As a B2B AI developer, I spend my days building systems that find business signals and automate workflows. Recently, out of pure curiosity, attended a two-hour training class for cashiers at a physical retail store.
This post walks through what that class inspired me, and the architecture I'd build to fix it.

From basket data to a personalized, context-aware offer.
In this article:
- The Problem
- What I build?
- Demo 1: Traditional Recommendation (Association Rules)
- Why It Fails: Product Affinity Isn't Customer Intent
- Demo 2: Intent Classification with Embeddings
- Why That's Still Not Enough
- Demo 3: Contextual RAG Retrieves Business Context
- Demo 4: Feedback Loop Improves Future Recommendations
- Key Takeaways
The Problem
I expected to learn POS interfaces, cash handling, and inventory lookups. Instead, I found a business opportunity that neither human cashiers nor self-checkout have captured well: Upselling with Intent Signal.
Every time I pay at Walmart, I'm still asked to apply for a credit card — after almost two years in Toronto. Why not suggesting somethings based on what I'm actually buying? In convenience stores, cashiers' upselling of extra stacks ends up like robotic. In online shopping, the logic is just Simple Matching: steak always goes with BBQ sauce, for everyone, regardless of context and the target, no matter a young man or a housewife.

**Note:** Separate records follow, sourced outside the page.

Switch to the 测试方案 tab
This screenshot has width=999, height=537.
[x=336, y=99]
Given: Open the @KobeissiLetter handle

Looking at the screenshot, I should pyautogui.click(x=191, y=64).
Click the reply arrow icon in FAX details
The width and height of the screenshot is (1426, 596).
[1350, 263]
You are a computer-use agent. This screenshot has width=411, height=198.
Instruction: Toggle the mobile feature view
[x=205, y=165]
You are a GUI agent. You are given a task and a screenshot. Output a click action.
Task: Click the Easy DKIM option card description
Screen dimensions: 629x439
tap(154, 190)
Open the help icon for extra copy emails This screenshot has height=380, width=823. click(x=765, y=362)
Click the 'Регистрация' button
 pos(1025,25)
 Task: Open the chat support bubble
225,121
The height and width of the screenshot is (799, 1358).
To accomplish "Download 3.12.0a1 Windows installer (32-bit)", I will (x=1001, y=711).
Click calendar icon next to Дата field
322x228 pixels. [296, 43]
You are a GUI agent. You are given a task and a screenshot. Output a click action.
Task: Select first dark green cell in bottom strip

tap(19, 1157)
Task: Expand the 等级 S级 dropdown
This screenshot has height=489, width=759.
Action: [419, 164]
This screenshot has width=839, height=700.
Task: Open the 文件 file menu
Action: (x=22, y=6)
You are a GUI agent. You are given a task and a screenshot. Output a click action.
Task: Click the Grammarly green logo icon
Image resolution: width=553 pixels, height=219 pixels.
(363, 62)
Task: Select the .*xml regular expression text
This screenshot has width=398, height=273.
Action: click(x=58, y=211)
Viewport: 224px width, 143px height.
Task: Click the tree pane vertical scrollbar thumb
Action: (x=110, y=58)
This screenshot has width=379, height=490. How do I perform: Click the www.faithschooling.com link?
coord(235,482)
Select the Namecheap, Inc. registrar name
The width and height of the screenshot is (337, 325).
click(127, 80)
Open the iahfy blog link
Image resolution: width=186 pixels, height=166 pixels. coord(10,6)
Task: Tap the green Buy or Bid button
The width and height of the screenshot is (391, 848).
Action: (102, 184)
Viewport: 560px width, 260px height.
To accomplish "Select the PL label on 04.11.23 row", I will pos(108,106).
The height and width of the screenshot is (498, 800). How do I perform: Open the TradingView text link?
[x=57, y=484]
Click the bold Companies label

What we just need is a hyper-personalized digital handoff.
Picture a steak bought with champagne, by a man. Does he need flowers, or ice cream, to round out a romantic dinner, or a family celebration? And what if he got a same-day discount on that item — sent via SMS, or a QR code on the receipt?
What we need is Intent Intelligence.
Steak → BBQ Sauce
vs.
We noticed you're preparing a celebration.
Here are three offers valid until midnight.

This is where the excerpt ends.